苜蓿幼苗WL343HQ接种红色荧光标记根瘤菌和接种对应根瘤菌后，幼苗WL343HQ相应的单株结瘤数、根瘤固氮酶活性和根瘤等级均与未接种处理差异显著(P<0.05)，其中，根瘤固氮酶活性是未接种的5.1～12倍，试验表明苜蓿幼苗接种红色荧光标记根瘤菌能显著提高根瘤的固氮酶活性，并与接种对应根瘤菌无显著差异。其中，以S.LH3436-rfp3固氮酶活性最高的表现好。

2.4 荧光标记菌及其出发菌株对两品种苜蓿幼苗叶绿素的含量

叶绿素含量的高低反应了光合作用的强弱，也体现了植株利用氮素能力的强弱，RFP荧光标记菌分别接种的甘农5号紫花苜蓿的叶片叶绿素含量比对照高出40.2%～51.2%，差异显著(P<0.05)，苜蓿幼苗接种红色荧光标记根瘤菌及接种对应根瘤菌的叶绿素含量显著高于未接种处理苜蓿(图1)，但接种荧光标记根瘤菌与接种对应根瘤菌的苜蓿幼苗之间叶绿素含量无显著差异。

表6 WL343HQ苜蓿幼苗接种红色荧光标记菌的的单株结瘤数、固氮酶活性、根瘤等级和标记菌占瘤率

图1 红色荧光标记菌接种甘农5号苜蓿幼苗后的叶片叶绿素含量Fig.1 Red fluorescent tags bacteria after inoculation of gannongno.5 after seedling leaf chlorophyll content

RFP荧光标记菌分别接种的紫花苜蓿S.12531的叶片叶绿素含量比对照高出38.2%～47.6%，差异显著(P<0.05)。出发菌和荧光标记根瘤菌的叶绿素含量显著高于未接种苜蓿，而出发菌和荧光标记根瘤菌之间叶绿素含量无显著影响(图2)。

3 讨论

3.1 两个苜蓿品种接种根瘤菌及红色荧光标记根瘤菌生物量及生长指标

苜蓿的生物量和生长指标是直观评价苜蓿品质的最重要因素，众多学者研究结果报道，豆科植物产量可通过接种根瘤菌来增加[20]。
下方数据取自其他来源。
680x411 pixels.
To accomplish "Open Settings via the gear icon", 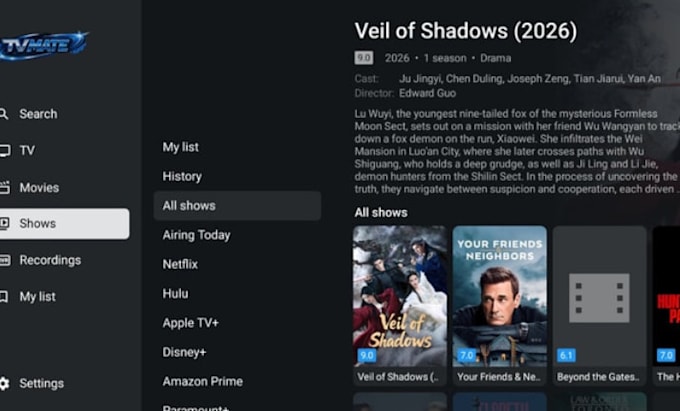I will click(4, 383).
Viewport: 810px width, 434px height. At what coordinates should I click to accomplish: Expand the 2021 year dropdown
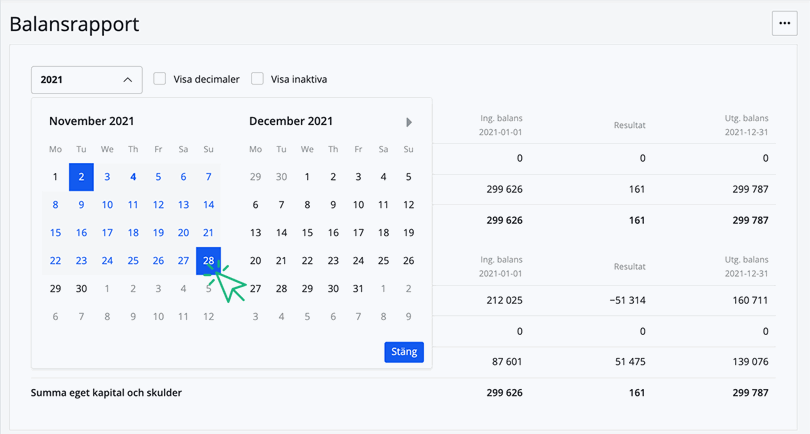point(86,80)
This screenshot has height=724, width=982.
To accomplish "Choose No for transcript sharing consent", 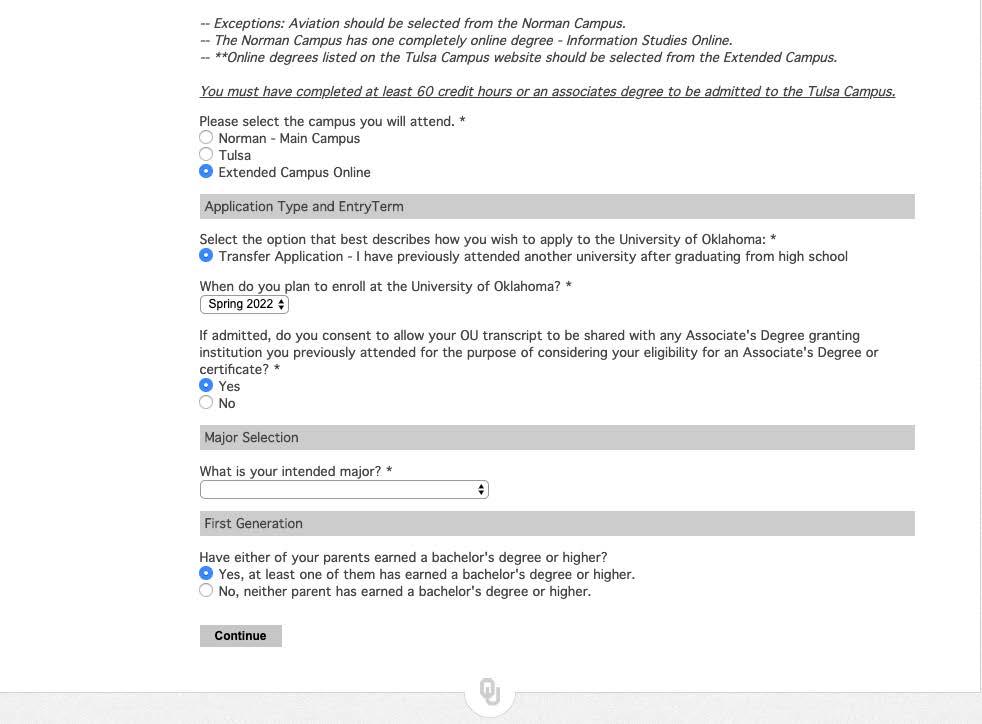I will point(206,402).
目前，国内外都很重视根瘤菌的接种，多个国家在播种苜蓿前均先要进行根瘤菌接种处理，苜蓿在我国农业中有着不可替代的作用，从1981年开始一直筛选苜蓿根瘤菌优良菌株，本研究中，3株根瘤菌与其红色荧光标记菌接种的苜蓿幼苗地上鲜重和干重、根鲜重和干重、根长、株高等均显著(P<0.05)高于未接种苜蓿幼苗，这也符合多位研究学者的成果，得出苜蓿幼苗接种红色荧光标记菌和根瘤菌均对幼苗有明显的促生作用，且红色荧光标记根瘤菌对苜蓿幼苗根系无影响。

图2 红色荧光标记菌接种WL343HQ苜蓿幼苗后的叶片叶绿素含量Fig.2 Red fluorescent tags bacteria after inoculation of WL343HQ after seedling leaf chlorophyll content

苜蓿根长、株高、叶片数和叶面积直接决定苜蓿的质量与产量，而荧光标记的转入不影响苜蓿的正常生长[21]，检测荧光标记菌的占瘤率均不能达到100%，说明存在其他根瘤菌，可能是苜蓿种子里携带的根瘤菌，伴随种子萌发进入土壤根际，成为种子内生根瘤菌。荧光标记根瘤菌侵染苜蓿根系主要取决于根瘤菌细胞和质粒间的适当关系，两者对生存空间和养分供给的不断竞争的能力决定了荧光标记根瘤菌能否在植物根系形成有效根瘤[22-23]。红色荧光蛋白质粒根瘤菌的接种对2种苜蓿的生长均无减缓影响，反而增加了苜蓿各生长指标的标准，对苜蓿品种的差别未有特异性，并有一定的促生效果，这也符合陈力玉等[8]的研究结果，荧光蛋白质粒标记根瘤菌不仅能直观的观测示踪，还可提升苜蓿品质，是一种研究固氮机理等很有效直接的方法，为后期深入研究奠定基础。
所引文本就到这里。